With 8 percent of the Illinois vote, Gingrich finished behind Rep. Ron Paul (Tex.), who had held only one campaign event in the state this year, compared with six for Gingrich.
Gingrich has won 135 delegates of the 1,140 delegates needed to secure the nomination. That compares with 563 for Mitt Romney and 263 for Rick Santorum, according to Associated Press totals.
Gingrich campaign spokesman R.C. Hammond said the former House speaker would stay in the race all the way to the Republican convention.
“We have a strong base of donors who are still committed to stopping Mitt Romney and going to Tampa,” Hammond said.
The main super PAC backing Gingrich, Winning Our Future, reported that it had $2.3 million in the bank at the end of February but has spent just $120,000 on ads backing him since March 6, the date of the Super Tuesday contests.
The new financial documents show that Gingrich continued to raise money through February in the run-up to Super Tuesday. But he won just one contest that day, his home state of Georgia, and went on to lose two Southern states, Mississippi and Alabama, on March 13.
Gingrich’s campaign has had a rocky path. Early on, he was dogged with the revelation that he had a $500,000 line of credit at Tiffany. In June, most of Gingrich’s senior staff resigned en masse in protest of his management style.
But he surged to the top in national polls before the Iowa caucuses, only to lose there to Santorum amid heavy negative advertising by Romney and his backers. Gingrich handily won South Carolina but lost in Florida 10 days later.
To an extent, Gingrich is in a better position financially because of his considerable personal wealth. His various businesses have generated more than $100 million in revenue in the past decade, and he has reported more than $6 million in assets, with $2.5 million in income over 2010 and part of 2011.
Financial problems often propel candidates to drop out of the running, including former Minnesota governor Tim Pawlenty, who ended his GOP bid in debt. Pawlenty endorsed Romney, who went on to help his new surrogate pay down the debt. But a similar arrangement between Romney and Gingrich is unlikely, given the bitter exchanges between the two.
Gingrich’s current debt is owed to a mix of campaign vendors and staff members. The biggest creditor is Campaign Fundraising Experts LLC, a Mesa, Ariz., firm that is owed $122,651.
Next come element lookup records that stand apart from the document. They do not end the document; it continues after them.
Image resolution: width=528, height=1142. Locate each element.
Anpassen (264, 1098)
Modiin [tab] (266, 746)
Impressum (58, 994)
The campaign appears to be paying off some vendors while accumulating debt to others. Gingrich paid off $200,000 of a $271,000 bill to Moby Dick airways for charter jet use. But the campaign incurred a $119,000 debt to the firm of his longtime lawyer, Randy Evans.
The campaign reported $3,840 in debt to Angel de la Portilla, an Orlando political consultant who ran the campaign’s Hispanic outreach in Florida. Portilla said in an interview that he sent an invoice to the campaign for $6,000 after the Florida primary Jan. 31. He followed up with a phone call at the beginning of this month, and staffers said it would take three more weeks to get paid. After sending an e-mail Monday, he was told checks would be cut Wednesday, he said.
Originally, “they told me it would take about 30 days,” de la Portilla said. “Obviously if it drags on longer, I’ll be concerned.”
One group of people who have not been paid quickly are the staff members who resigned from the Gingrich campaign in June. Former campaign manager Dave Carney’s firm is owed $20,617 and former spokesman Rick Tyler has been owed $1,667 since June.
Tyler went on to help found the Winning Our Future super PAC, which has spent $17 million to boost Gingrich. Tyler did not return a request for comment.
A former senior staff member said Gingrich may be staying in the race for personal reasons.
“I suspect he’s having a ball,” said the staff member, who commented on the condition of anonymity to speak candidly. “Newt’s one of those guys where if he’s in the news it’s a good day, regardless of why he’s in the mix.”